-- PROVIDED RECORDS follows --

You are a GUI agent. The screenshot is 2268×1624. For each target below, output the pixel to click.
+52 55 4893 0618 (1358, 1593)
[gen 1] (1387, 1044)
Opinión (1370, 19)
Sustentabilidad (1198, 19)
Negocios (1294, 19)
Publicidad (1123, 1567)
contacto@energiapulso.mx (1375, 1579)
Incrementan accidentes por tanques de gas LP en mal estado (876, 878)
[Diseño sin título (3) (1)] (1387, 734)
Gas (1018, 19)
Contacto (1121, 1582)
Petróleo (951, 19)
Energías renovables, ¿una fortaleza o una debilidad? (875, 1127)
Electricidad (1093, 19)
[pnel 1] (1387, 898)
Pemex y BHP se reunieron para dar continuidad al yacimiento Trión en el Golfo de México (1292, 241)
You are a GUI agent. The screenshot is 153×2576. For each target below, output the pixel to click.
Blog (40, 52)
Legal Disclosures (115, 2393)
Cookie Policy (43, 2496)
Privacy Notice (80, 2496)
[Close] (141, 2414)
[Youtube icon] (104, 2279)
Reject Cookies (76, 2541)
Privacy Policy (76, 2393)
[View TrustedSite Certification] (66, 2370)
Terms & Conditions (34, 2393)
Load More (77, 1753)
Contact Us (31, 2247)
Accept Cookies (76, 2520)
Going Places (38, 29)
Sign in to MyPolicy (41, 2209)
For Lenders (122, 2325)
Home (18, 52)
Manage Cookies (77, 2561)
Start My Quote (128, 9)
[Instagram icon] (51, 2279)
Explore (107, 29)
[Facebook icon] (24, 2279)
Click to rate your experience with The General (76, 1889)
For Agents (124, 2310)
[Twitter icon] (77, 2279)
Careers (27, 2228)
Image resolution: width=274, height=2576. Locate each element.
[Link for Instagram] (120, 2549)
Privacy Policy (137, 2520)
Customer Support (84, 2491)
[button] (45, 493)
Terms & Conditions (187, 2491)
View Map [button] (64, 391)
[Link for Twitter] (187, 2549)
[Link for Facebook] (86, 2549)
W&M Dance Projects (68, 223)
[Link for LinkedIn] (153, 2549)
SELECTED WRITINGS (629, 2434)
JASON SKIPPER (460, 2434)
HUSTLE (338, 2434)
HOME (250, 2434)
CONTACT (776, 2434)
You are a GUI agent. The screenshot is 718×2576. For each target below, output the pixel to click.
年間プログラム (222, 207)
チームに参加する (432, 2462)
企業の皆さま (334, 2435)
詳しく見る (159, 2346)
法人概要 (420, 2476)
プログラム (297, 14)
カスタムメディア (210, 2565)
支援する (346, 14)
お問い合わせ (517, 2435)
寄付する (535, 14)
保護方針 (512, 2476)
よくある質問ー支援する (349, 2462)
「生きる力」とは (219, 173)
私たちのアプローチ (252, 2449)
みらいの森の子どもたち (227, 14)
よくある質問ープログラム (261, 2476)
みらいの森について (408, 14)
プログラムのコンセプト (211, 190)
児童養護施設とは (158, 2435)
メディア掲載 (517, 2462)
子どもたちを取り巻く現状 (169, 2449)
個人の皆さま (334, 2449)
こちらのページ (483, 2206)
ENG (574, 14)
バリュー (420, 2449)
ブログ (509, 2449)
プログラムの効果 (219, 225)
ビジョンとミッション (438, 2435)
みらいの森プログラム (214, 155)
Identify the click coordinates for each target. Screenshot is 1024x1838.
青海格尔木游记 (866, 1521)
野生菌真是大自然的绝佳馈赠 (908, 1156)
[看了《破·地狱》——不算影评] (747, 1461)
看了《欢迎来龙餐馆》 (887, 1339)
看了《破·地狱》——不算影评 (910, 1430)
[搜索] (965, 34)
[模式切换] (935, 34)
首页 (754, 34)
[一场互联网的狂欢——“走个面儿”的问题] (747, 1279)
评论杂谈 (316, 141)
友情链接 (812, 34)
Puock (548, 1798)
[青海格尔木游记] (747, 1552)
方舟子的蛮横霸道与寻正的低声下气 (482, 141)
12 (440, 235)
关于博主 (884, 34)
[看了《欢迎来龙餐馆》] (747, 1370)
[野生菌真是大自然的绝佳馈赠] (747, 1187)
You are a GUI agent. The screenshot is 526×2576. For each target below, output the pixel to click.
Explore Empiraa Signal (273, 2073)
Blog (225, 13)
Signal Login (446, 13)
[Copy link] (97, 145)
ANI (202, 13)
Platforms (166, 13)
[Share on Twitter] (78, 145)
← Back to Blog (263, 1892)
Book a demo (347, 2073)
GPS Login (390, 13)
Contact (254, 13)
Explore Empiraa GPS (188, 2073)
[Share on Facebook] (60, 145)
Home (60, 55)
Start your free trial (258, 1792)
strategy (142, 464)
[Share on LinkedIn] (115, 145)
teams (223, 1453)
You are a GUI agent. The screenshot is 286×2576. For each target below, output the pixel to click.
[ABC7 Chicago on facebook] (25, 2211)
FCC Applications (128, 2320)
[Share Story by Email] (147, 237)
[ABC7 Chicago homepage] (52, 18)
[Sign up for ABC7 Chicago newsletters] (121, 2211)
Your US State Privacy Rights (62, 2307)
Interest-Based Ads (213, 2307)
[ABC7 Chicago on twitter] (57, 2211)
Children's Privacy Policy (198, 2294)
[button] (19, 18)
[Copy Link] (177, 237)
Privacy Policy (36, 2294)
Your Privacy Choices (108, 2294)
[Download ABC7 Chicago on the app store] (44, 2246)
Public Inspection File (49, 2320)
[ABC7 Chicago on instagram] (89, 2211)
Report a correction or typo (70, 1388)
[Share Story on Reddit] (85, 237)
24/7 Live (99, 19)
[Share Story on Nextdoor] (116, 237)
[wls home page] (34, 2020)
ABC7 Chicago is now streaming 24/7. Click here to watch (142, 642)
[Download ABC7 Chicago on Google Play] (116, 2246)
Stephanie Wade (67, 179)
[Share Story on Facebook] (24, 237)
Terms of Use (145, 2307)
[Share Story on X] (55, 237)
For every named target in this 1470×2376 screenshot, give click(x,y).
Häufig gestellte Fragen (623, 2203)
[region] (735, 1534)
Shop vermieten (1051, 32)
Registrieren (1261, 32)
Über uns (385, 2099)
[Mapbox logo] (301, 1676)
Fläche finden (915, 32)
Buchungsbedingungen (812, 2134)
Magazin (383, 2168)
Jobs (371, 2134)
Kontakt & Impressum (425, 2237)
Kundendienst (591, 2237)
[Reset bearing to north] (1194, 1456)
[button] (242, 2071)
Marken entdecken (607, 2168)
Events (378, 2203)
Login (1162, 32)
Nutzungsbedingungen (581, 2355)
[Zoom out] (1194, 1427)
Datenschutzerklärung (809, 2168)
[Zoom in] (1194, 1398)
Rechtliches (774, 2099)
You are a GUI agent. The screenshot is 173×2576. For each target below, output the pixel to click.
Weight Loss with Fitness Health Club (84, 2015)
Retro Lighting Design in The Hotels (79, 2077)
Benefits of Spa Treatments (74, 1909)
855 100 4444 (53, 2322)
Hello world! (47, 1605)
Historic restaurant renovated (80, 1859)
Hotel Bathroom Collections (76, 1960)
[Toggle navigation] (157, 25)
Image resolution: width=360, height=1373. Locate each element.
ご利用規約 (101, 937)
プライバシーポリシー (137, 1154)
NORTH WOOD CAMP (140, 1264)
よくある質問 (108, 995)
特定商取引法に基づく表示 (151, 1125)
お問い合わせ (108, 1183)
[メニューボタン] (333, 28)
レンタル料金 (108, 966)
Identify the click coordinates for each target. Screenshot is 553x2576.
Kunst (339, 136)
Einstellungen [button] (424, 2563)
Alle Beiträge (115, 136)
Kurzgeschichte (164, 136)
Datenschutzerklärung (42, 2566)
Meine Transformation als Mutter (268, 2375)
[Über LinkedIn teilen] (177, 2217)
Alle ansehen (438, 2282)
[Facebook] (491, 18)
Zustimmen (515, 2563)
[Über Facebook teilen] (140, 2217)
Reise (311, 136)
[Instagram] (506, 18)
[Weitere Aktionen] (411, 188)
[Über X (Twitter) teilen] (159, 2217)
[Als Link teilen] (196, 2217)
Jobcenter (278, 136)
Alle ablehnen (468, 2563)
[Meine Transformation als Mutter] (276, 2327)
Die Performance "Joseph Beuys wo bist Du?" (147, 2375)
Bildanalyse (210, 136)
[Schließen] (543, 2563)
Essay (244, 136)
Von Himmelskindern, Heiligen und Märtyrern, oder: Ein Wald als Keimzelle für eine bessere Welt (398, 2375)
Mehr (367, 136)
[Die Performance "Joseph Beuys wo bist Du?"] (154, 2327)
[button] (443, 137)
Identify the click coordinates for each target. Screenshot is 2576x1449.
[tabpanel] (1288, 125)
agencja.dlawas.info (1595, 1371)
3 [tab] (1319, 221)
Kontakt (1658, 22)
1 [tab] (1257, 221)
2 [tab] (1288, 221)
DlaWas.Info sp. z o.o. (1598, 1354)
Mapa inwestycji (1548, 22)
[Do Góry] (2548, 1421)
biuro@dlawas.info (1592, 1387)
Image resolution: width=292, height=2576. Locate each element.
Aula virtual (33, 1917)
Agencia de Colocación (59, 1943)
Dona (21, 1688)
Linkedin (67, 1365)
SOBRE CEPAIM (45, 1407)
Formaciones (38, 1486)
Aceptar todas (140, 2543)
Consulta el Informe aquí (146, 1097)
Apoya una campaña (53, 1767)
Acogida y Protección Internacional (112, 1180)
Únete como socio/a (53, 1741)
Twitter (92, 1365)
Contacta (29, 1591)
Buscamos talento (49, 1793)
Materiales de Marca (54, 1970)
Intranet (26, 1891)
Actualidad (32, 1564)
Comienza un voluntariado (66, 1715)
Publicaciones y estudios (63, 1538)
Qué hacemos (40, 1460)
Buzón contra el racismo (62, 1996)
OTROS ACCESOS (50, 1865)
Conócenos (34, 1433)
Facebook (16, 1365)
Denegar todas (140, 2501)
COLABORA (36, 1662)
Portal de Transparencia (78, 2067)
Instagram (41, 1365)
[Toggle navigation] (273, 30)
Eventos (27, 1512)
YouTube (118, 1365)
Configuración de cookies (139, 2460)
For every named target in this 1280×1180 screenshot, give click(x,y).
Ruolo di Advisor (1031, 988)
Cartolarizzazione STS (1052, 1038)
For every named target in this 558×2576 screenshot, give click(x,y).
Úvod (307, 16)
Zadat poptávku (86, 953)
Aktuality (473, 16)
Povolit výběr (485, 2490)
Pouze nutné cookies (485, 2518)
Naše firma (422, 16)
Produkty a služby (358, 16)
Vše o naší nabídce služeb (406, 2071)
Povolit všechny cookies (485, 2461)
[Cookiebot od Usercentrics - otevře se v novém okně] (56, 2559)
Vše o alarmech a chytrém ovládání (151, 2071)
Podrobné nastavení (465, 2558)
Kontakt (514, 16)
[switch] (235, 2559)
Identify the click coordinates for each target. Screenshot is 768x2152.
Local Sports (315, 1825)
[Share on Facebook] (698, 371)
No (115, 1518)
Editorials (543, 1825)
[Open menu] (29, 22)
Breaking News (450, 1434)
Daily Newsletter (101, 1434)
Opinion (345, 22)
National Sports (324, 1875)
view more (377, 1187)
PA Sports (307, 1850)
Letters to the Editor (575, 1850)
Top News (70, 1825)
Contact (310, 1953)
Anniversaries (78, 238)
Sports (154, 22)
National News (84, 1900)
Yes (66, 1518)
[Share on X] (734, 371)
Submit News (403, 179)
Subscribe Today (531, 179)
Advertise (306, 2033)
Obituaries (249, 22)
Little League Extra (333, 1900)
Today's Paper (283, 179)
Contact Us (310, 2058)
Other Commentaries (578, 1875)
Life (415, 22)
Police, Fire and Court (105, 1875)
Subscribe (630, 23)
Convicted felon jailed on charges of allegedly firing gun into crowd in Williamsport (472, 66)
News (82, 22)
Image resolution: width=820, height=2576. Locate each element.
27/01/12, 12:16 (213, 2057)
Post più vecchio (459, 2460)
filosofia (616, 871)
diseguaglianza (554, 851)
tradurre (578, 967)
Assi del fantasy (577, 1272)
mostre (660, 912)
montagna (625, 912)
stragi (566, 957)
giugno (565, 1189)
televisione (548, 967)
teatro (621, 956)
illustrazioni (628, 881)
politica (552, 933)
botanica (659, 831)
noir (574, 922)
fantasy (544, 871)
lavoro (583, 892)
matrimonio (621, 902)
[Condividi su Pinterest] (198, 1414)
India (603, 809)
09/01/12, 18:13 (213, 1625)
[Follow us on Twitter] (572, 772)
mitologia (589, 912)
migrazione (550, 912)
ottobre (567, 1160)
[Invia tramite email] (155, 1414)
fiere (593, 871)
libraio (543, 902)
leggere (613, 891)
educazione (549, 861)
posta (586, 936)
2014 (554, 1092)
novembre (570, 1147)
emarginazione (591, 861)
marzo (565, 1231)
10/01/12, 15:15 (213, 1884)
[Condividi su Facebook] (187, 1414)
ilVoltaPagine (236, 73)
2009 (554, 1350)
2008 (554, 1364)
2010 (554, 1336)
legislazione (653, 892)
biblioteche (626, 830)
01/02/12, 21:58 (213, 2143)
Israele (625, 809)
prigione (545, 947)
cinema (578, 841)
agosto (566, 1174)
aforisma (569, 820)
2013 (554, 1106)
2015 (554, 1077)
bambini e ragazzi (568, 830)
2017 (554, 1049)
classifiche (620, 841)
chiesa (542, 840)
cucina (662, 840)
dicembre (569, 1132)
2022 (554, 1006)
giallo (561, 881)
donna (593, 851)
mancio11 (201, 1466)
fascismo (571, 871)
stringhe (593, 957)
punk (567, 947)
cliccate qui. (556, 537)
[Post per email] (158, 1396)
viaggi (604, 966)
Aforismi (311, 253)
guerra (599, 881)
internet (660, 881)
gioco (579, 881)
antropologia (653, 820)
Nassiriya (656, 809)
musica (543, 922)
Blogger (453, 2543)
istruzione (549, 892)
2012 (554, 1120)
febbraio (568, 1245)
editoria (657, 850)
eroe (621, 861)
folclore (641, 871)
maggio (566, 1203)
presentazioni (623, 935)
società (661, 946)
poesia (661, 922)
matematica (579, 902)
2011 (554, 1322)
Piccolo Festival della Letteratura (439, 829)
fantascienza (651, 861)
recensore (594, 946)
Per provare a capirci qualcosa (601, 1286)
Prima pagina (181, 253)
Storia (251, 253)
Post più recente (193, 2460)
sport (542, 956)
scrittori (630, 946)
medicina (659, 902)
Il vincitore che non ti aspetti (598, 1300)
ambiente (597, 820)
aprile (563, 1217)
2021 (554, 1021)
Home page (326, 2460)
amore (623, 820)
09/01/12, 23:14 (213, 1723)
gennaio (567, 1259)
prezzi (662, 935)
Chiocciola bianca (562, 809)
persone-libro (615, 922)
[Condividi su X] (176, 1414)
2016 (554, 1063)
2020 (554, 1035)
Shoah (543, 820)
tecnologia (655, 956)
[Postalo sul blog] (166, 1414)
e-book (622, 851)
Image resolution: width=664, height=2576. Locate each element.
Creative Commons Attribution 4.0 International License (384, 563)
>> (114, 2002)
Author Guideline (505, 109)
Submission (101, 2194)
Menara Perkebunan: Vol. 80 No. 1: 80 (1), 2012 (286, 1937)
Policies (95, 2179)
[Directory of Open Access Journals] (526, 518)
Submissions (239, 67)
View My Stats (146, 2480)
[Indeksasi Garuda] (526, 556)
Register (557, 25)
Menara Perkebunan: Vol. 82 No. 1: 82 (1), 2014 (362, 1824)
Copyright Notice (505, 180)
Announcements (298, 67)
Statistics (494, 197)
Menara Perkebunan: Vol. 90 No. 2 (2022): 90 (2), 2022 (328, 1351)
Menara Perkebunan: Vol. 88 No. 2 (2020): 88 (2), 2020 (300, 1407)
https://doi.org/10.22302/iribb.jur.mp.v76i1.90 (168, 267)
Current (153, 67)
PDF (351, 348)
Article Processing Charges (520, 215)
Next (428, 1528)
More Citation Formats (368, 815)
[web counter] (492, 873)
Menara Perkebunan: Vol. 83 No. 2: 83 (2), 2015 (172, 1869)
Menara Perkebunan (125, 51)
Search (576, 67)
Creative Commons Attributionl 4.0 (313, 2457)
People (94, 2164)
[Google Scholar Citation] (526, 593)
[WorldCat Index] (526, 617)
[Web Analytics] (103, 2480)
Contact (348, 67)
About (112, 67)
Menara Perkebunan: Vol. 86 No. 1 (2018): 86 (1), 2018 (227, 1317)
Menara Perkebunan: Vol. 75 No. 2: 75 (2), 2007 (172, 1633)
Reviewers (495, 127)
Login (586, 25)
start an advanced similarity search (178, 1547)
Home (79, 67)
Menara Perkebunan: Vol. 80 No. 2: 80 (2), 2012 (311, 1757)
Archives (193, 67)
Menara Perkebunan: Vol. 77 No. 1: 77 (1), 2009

-- PROVIDED RECORDS concluded --

_YOUR TASK_
Copy out, from the data above, each line where the string "Identify" is present.

_WRITTEN ANSWER_
Identify the click coordinates for each target. Screenshot is 1024x1838.
Identify the click coordinates for each target. Screenshot is 553x2576.
Identify the click coordinates for each target. Screenshot is 2576x1449.
Identify the click coordinates for each target. Screenshot is 768x2152.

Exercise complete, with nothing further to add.